Sin embargo, estudios recientes que involucran pruebas de actividad cerebral marcan que entre los dos sexos apenas existen diferencias desde el punto de vista funcional. El tamaño podría ser remarcable pues está demostrado físicamente que el cerebro de las mujeres es aproximadamente un 11 por ciento más pequeño que el de los hombres, considerando la proporción de tamaño corporal. Este menor tamaño, en compensación, tiene una mayor cantidad de materia gris (elemento donde se concentran las neuronas) y una mayor cantidad de conexiones entre los dos hemisferios cerebrales. Estos conceptos “echan por tierra” las teorías que han planteado históricamente habilidades diferentes entre los seres humanos de acuerdo al sexo.

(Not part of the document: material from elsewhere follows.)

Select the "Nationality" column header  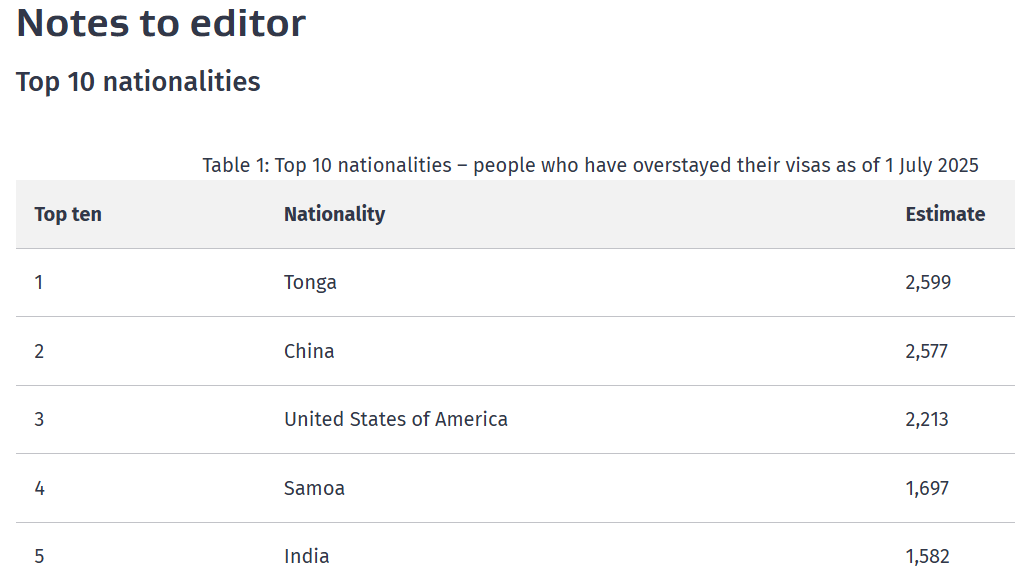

Lo que se entiende como mecanismos de cualidades distintas probablemente tiene más de vinculación con el género, es decir aspectos sociales, culturales, ambientales y psicológicos, más que estrictamente biológicos, lo que puede percibirse en el desempeño de actividades que típicamente se han orientado a los hombres como habilidades de conducción, puntería en deportes como tiro al blanco en sus diversas modalidades, juegos de alto nivel de razonamiento como el ajedrez o conducción de vehículos pesados como grúas o tráileres; de la misma forma en la que actualmente hay claros ejemplos de hombres que son buenos cocineros, modistos, enfermeros o docentes de educación básica. El rol de la mujer tradicionalmente se ha orientado a labores que actualmente rompen paradigmas y entre los dos sexos se pueden hallar representantes con desempeños sobresalientes independientemente del papel original que se les ha designado.
De aquí surge el concepto de Tabula rasa, que en latín significa “pizarra en blanco”, que en teoría explica que todos nacemos con la mente en blanco, sin cualidades innatas, que, de acuerdo al desarrollo, acumulación de experiencias y conocimientos, irán perfilando una personalidad especial y original que dará lugar a habilidades individuales.
Resulta curioso que desde el punto de vista científico y artístico exista un mayor número de hombres destacados que mujeres y por lo mismo, llama la atención que en diversas culturas se ha promovido el intercambio cultural entre hombres con un marcado homosexualismo, relegando el papel femenino a tareas esencialmente reproductivas y de cuidado de los hijos. Esto está en un proceso de evolución y cambio, que ya se puede percibir a nivel global.
Así las cosas, se puede afirmar contundentemente que, desde el punto de vista genético, Adán nace de una parte de Eva y no al revés, como se plantea religiosamente en el mundo católico, desde la óptica bíblica.